For the entries below, return the line holding "You are a GUI" together with all lines after it, unchanged, and leave every picture out.

ENTRIES SHOWN -
- Opening Delimiter -
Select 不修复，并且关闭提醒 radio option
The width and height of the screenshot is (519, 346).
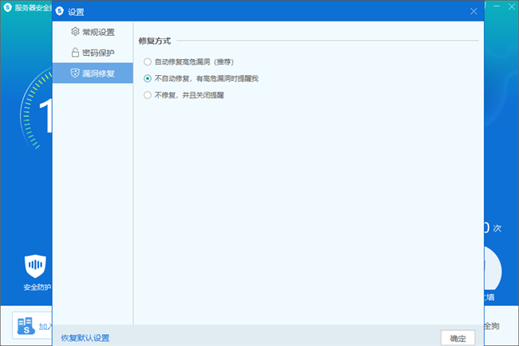tap(147, 95)
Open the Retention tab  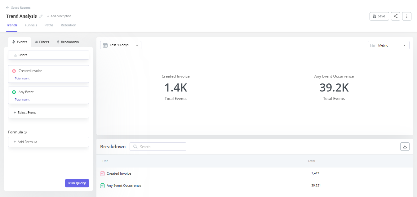pos(69,25)
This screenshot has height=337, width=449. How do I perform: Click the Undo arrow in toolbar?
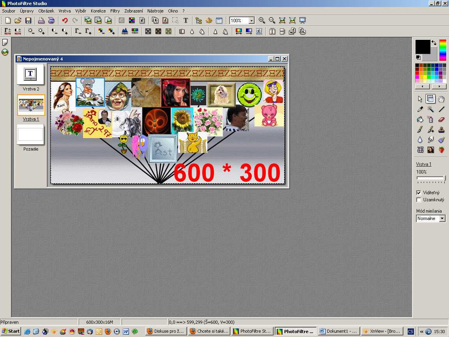65,20
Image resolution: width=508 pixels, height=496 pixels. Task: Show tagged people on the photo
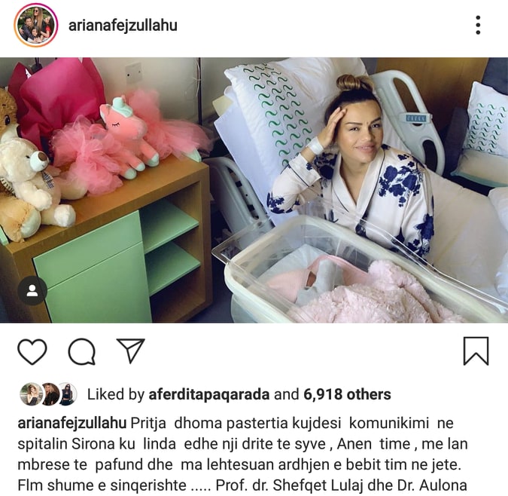point(32,291)
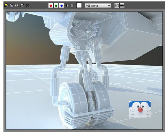
Task: Click the RGB Alpha text field
Action: coord(96,6)
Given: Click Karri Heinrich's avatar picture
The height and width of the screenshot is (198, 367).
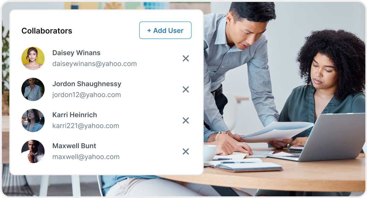Looking at the screenshot, I should 33,120.
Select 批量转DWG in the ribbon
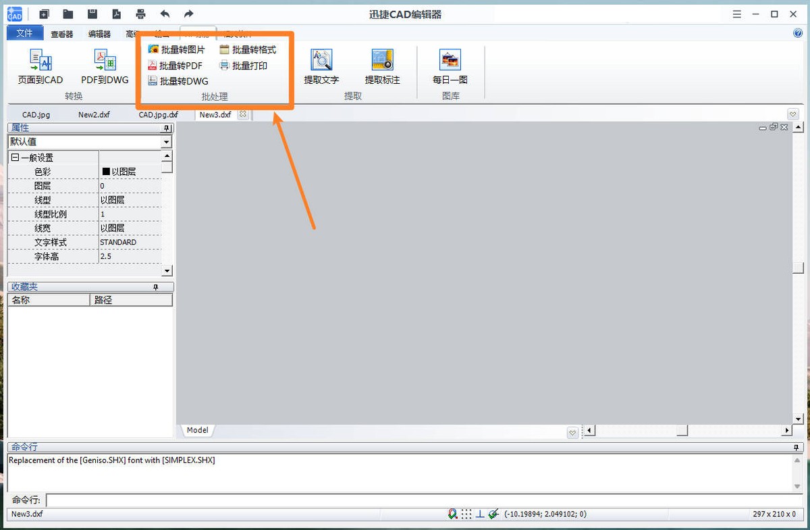Viewport: 810px width, 530px height. 178,81
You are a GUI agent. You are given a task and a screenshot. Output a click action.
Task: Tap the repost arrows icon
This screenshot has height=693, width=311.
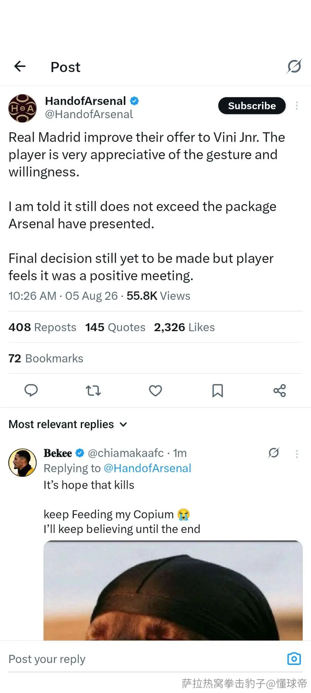[x=93, y=391]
- Closing Delimiter -
ANSWER AREA -
You are a GUI agent. You are given a task and a screenshot. Output a click action.
Task: Tap the repost arrows icon
This screenshot has height=693, width=311.
[x=93, y=391]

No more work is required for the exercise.